Kabar keislamannya pun segera menyebar ke
segenap kampus. Teman-temannya yang non-Muslim pun semakin banyak yang
mengetahuinya. Maka, saat itu, Lucy resmi menyandang status Muslimah.
Orang tuanya baru mengetahui kabar
keislamannya, ketika Lucy menyampaikan kepada mereka di saat liburan
semester. Beruntung Lucy memiliki keluarga yang egaliter dan demokratis.
Sang kakak, Julie, memberinya dukungan dan bersikap positif dengan
keputusan Lucy menjadi Muslim.
Sementara itu, ayahnya berpikir bahwa apa
yang terjadi pada Lucy hanyalah sebuah fase dalam kehidupan putrinya.
Hanya sang ibu yang sempat kaget mengetahui anaknya memilih menjadi
Muslimah. ”Bagaimana mungkin anaknya menjadi Muslimah?” Mungkin
begitulah bayangan yang ada dalam pikiran ibunya saat itu.

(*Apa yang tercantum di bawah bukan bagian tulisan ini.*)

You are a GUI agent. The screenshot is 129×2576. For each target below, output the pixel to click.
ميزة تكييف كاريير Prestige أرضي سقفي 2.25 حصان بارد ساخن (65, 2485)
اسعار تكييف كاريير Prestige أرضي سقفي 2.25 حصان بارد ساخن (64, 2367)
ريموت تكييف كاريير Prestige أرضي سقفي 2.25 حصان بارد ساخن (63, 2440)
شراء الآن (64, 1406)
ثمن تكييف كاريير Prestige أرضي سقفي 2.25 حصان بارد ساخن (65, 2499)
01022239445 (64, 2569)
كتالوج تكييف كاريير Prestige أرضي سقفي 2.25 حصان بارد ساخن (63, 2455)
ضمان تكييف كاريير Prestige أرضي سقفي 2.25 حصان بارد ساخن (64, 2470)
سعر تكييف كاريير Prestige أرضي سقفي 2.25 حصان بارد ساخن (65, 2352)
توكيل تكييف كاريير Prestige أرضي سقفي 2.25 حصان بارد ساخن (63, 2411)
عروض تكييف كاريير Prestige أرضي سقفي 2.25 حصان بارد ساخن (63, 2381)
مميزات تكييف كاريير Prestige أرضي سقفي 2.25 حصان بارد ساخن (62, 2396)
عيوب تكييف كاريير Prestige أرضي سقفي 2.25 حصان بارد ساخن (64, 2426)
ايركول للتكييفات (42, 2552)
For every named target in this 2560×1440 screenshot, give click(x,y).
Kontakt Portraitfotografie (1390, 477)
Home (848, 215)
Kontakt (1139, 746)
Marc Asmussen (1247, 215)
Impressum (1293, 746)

Lucy nyaris bimbang. Di satu sisi, ia
tidak ingin menyakiti dan menghancurkan hati ibunya. Apalagi, di Alquran
dalam surah Al-Ahqaf ayat 15 disebutkan bahwa manusia hendaknya senantiasa berbuat baik kepada ibu-bapaknya,
ibunya telah mengandungnya selama sembilan bulan, dan melahirkannya
dengan susah payah. Namun, apa hendak dikata, Lucy tetap mantap memilih
Islam sebagai agama barunya. Dan, ia tetap menjalin hubungan baik dengan
kedua orang tuanya, termasuk ibu yang sangat dicintainya.

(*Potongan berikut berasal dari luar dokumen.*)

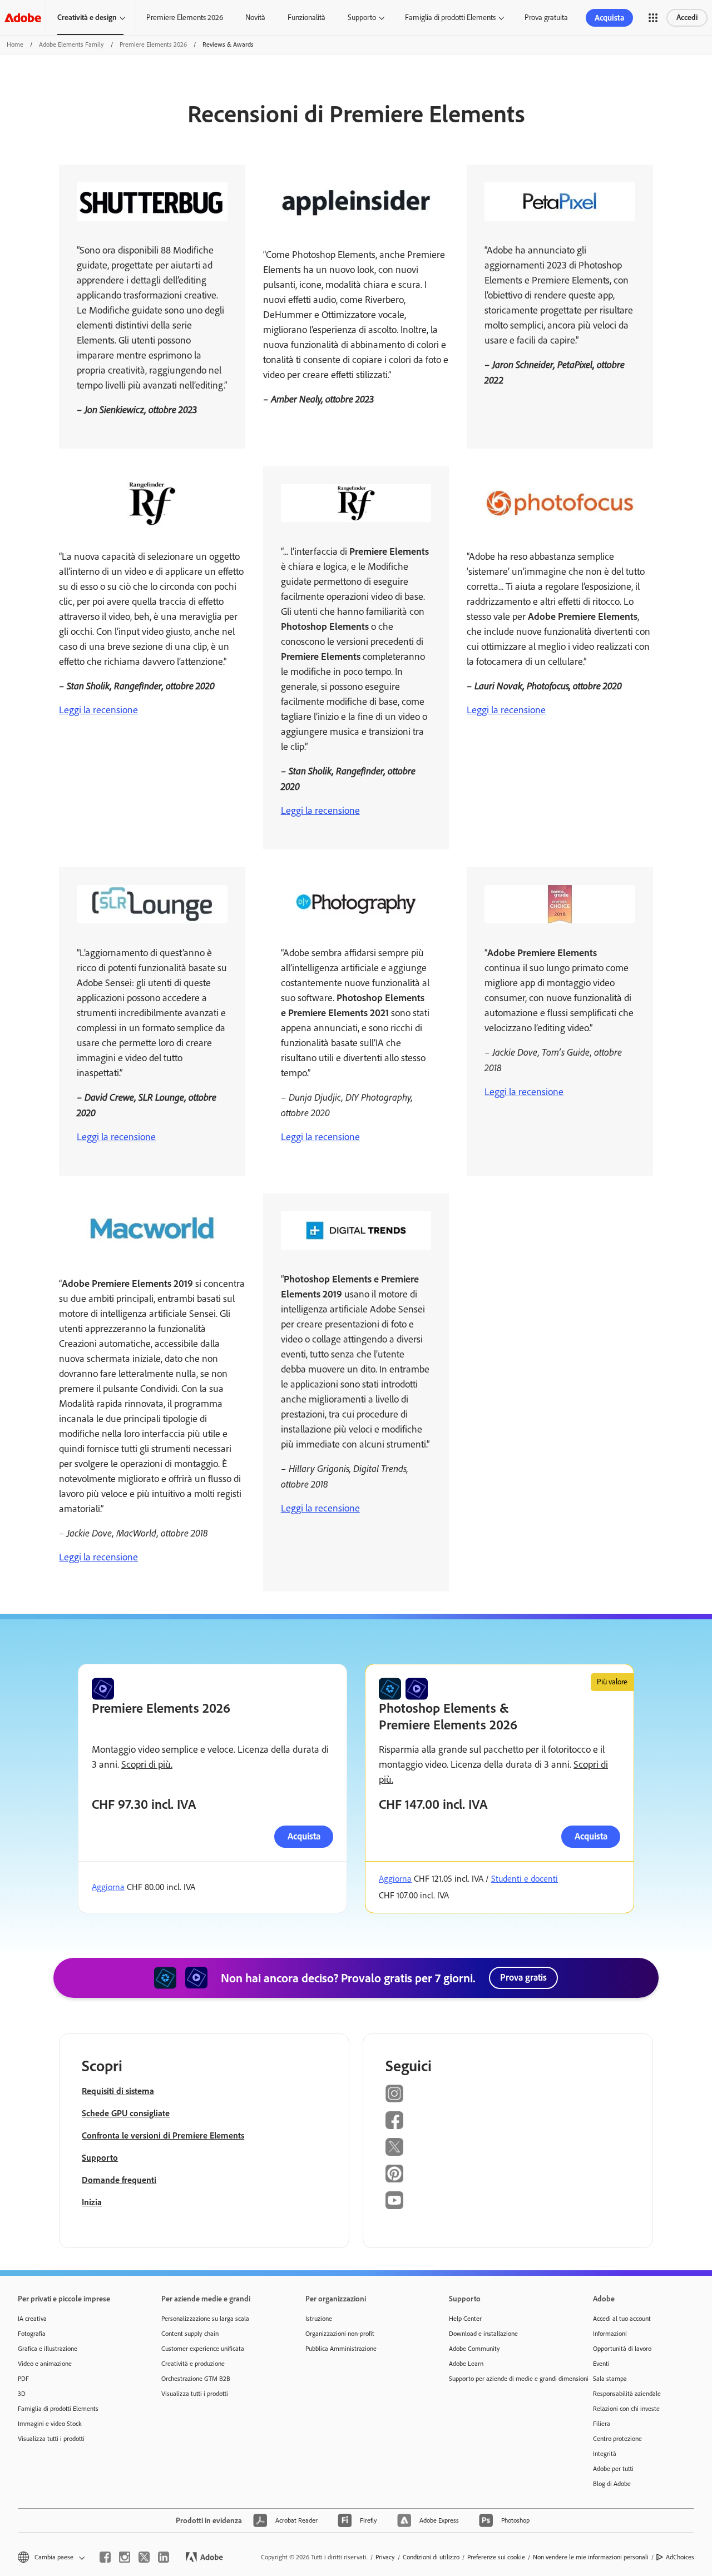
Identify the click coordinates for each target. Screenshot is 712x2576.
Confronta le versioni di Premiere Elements (163, 2135)
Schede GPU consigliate (126, 2113)
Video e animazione (45, 2364)
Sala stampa (610, 2379)
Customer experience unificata (202, 2349)
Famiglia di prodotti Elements (450, 17)
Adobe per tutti (613, 2469)
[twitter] (144, 2557)
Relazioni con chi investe (626, 2409)
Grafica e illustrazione (47, 2349)
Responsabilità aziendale (627, 2394)
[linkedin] (163, 2557)
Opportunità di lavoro (622, 2349)
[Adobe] (23, 17)
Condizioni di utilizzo (431, 2557)
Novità (255, 17)
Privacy (385, 2557)
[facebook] (105, 2557)
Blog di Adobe (612, 2484)
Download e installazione (483, 2334)
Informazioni (610, 2334)
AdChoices (680, 2557)
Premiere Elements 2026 (184, 17)
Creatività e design (87, 17)
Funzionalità (306, 17)
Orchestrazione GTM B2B (195, 2379)
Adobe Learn (466, 2364)
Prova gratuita (546, 17)
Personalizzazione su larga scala (205, 2319)
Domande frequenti (119, 2180)
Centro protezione (617, 2439)
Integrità (604, 2454)
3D (22, 2394)
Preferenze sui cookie (496, 2557)
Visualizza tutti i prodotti (51, 2439)
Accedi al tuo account (622, 2319)
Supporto (362, 17)
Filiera (601, 2424)
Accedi (687, 17)
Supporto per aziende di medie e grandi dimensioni (504, 2379)
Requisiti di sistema (118, 2091)
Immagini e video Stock (50, 2424)
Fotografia (32, 2334)
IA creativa (32, 2319)
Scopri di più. (146, 1764)
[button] (653, 18)
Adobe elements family (71, 44)
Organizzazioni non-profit (339, 2334)
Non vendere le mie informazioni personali (591, 2557)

Baginya, ibu adalah orang yang wajib dikasihi. Namun, ia juga sudah jatuh cinta dengan Islam. Dan, Islam mengajarkan untuk senantiasa mengajarkan pemeluknya menghormati kedua orang tua, kendati mereka berbeda agama.ed: sya
Baginya, ibu adalah orang yang wajib dikasihi. Namun, ia juga sudah jatuh cinta dengan Islam. Dan, Islam mengajarkan untuk senantiasa mengajarkan pemeluknya menghormati kedua orang tua, kendati mereka berbeda agama.ed: sya
Hari-hari yang Penuh Tantangan
Sebagai mualaf, Lucy sangat serius
menekuni ajaran Islam. Dia belajar shalat, mengenakan kerudung (jilbab),
dan meninggalkan semua hal yang tidak diperbolehkan (dilarang) dalam
ajaran Islam. Seperti, tidak mengonsumsi daging babi, minuman
beralkohol, dan menghindarkan diri berduaan dengan yang bukan muhrimnya.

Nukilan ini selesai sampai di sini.